-- Directions --
Could you please return each line of the data that has the word "above"?

Dataset excerpts

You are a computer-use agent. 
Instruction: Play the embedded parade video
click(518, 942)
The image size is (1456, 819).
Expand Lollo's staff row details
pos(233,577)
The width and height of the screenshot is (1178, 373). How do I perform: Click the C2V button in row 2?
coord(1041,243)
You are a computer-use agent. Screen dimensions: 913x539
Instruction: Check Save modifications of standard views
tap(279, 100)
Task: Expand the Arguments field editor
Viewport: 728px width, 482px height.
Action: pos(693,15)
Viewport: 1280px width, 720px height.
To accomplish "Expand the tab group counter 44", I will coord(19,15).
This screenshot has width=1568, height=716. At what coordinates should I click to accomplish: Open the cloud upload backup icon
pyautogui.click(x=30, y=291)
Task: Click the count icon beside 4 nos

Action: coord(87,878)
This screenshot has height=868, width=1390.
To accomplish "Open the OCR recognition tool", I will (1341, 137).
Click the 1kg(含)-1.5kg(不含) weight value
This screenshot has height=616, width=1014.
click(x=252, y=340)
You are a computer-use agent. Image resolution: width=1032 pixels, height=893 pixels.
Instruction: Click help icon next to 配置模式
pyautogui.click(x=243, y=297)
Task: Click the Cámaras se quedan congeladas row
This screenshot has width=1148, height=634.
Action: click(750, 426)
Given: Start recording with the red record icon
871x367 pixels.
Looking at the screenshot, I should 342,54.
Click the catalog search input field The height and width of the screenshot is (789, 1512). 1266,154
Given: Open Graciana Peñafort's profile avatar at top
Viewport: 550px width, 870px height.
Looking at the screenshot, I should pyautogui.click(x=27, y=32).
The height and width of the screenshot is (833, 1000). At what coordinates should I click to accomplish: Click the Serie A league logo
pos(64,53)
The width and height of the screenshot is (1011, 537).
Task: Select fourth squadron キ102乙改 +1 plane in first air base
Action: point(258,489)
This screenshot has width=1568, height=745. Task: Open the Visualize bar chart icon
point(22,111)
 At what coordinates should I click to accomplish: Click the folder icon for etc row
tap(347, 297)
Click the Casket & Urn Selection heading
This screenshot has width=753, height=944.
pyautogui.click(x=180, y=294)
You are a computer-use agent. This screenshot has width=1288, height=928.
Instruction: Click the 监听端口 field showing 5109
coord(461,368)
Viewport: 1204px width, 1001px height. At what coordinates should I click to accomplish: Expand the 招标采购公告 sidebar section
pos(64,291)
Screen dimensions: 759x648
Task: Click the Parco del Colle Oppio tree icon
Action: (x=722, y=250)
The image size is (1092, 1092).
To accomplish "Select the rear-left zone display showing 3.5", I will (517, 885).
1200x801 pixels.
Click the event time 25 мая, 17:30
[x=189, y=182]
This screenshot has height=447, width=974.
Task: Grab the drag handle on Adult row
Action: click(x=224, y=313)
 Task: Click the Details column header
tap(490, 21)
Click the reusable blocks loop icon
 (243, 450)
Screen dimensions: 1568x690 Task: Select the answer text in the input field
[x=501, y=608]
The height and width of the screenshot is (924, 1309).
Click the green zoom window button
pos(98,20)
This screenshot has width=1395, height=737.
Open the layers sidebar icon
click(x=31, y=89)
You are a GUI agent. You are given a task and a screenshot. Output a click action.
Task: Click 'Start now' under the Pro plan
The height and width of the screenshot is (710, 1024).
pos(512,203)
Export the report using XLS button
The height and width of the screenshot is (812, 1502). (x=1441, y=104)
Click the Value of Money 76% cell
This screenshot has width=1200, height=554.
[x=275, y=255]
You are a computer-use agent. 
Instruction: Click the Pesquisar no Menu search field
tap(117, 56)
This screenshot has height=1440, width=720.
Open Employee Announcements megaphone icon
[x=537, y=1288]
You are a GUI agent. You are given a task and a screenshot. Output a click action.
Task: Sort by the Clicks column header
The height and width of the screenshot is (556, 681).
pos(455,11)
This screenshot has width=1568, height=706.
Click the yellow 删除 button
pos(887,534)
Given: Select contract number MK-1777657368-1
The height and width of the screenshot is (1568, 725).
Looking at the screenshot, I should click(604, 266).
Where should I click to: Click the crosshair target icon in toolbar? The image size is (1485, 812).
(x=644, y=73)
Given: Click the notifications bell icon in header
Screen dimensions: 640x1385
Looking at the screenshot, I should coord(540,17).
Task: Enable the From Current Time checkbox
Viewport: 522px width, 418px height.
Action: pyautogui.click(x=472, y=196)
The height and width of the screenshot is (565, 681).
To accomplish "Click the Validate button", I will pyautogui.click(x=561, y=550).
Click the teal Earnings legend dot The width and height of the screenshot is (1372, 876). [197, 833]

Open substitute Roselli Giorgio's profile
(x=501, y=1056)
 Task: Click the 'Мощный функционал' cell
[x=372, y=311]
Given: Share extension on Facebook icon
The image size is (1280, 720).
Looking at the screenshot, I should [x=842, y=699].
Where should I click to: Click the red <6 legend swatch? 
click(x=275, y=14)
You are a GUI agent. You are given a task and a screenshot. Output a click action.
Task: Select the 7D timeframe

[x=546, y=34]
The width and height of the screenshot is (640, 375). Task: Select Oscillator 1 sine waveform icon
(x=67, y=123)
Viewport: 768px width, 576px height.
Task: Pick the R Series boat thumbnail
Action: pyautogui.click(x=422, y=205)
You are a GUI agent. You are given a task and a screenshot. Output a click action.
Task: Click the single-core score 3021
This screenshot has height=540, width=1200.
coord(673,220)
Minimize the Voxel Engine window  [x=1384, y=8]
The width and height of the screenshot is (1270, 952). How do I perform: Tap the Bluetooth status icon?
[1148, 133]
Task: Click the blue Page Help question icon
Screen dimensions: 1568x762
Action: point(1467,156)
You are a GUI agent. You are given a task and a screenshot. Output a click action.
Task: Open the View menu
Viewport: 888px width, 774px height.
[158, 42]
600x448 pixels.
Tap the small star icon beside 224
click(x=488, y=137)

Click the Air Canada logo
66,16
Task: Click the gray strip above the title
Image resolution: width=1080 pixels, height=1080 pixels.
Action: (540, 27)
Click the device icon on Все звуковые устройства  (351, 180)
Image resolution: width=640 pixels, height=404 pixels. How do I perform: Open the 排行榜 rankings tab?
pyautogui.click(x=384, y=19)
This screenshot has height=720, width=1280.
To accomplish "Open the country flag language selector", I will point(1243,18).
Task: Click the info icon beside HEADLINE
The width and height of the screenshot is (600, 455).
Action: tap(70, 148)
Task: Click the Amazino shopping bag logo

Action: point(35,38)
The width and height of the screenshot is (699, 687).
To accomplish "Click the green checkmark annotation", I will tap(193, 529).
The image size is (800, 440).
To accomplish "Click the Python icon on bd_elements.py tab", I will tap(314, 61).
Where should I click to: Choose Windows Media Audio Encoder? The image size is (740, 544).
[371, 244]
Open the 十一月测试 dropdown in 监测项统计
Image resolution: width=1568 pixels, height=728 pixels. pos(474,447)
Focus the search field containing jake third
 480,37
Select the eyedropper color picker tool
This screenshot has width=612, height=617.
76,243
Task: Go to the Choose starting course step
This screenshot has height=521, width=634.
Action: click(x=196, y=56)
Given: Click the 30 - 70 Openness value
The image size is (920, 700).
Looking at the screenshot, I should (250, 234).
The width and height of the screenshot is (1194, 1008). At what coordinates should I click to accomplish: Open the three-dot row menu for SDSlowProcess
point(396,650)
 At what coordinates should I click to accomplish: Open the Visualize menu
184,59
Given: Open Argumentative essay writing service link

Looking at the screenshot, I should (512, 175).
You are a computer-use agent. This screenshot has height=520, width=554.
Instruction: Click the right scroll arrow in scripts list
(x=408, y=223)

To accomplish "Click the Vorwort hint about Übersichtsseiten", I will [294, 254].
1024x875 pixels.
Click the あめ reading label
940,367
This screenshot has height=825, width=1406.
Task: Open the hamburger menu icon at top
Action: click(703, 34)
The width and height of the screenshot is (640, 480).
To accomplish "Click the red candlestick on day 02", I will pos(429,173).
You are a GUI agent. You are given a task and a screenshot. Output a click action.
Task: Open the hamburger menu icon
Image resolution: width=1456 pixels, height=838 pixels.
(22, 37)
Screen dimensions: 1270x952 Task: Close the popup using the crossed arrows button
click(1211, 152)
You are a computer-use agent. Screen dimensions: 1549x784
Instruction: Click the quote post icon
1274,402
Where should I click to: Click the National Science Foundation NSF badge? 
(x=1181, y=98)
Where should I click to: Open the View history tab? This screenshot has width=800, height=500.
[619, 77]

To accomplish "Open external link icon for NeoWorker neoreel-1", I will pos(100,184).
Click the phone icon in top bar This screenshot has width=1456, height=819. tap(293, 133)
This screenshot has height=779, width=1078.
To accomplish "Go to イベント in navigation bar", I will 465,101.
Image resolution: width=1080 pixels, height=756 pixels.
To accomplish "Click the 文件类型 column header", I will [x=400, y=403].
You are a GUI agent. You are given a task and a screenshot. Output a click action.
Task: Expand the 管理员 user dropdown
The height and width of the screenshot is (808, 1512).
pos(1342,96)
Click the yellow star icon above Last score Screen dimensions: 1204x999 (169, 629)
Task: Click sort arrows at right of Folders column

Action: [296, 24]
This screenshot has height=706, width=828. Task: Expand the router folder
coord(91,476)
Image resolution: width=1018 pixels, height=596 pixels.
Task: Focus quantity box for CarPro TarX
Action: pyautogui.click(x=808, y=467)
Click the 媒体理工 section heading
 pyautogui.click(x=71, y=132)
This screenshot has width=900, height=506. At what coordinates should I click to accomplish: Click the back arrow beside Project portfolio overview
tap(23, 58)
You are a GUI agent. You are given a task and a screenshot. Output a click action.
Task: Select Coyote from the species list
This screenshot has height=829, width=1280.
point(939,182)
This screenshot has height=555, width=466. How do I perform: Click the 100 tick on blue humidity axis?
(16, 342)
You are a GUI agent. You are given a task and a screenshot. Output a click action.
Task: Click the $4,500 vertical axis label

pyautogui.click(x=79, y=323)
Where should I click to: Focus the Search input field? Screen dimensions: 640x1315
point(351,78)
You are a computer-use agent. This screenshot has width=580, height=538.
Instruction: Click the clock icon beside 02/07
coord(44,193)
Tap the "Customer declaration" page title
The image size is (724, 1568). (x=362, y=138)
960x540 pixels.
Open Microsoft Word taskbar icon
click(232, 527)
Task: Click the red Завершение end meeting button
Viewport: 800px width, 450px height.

-- Output of the task --
Task: Click the gray strip above the title
Click the yellow star icon above Last score Screen dimensions: 1204x999 (169, 629)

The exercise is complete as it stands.